Ahora bien, actuando como espejo el texto bíblico nos presenta dos imágenes en adición a la imagen de los escribas ostentosos. Allí en el templo de Jerusalén Jesús observó a los que aparentaban generosidad, pero en realidad estaban tan concentrados en sí mismos como los maestros de la ley. Sus ofrendas podrían impresionar al ojo común, pero ciertamente no impresionaron al Señor. El texto bíblico presenta a Jesús leyendo el corazón, observando la interioridad y no las apariencias externas. De igual manera Jesús observó a «una viuda pobre» (12.42) que demostró mayor devoción que los maestros de la ley y los ricos del templo juntos.
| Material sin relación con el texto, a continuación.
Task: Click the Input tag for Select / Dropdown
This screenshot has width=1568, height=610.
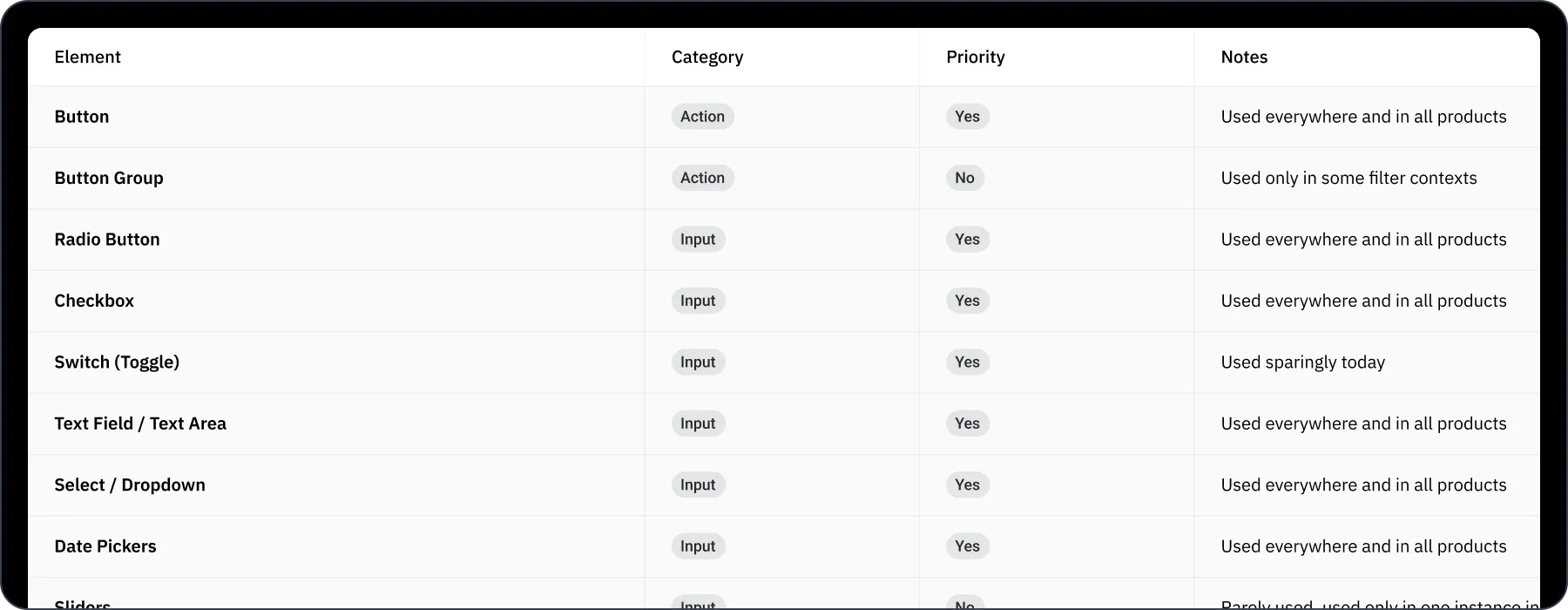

Aquellos poderosos, que pertenecían a una minoría social privilegiada, daban de lo que les sobraba (12.44). ¿Es generosidad dar lo que no se necesita? ¿Es desprendimiento genuino dar de lo que sobra? No nos confundamos: el contraste aquí no está en las cantidades, sino en la actitud. Más que ser un asunto de dinero, es un asunto de prioridades. La acción de aquella viuda pobre desenmascara todas nuestras excusas a la hora de aportar, servir y entregarse. Aquella viuda pobre enseñó mejor que los maestros de la ley y ofrendó más que los ricos del templo de Jerusalén. Aquella viuda pobre estaba en más armonía con el ejemplo y la práctica de Jesús que lo que estaban sus discípulos y – tal vez – nosotros(as). Jesús es el supremo ejemplo de la sinceridad, el desprendimiento y la entrega total en su camino hacia la cruz... sean nuestras vidas transformadas a su imagen.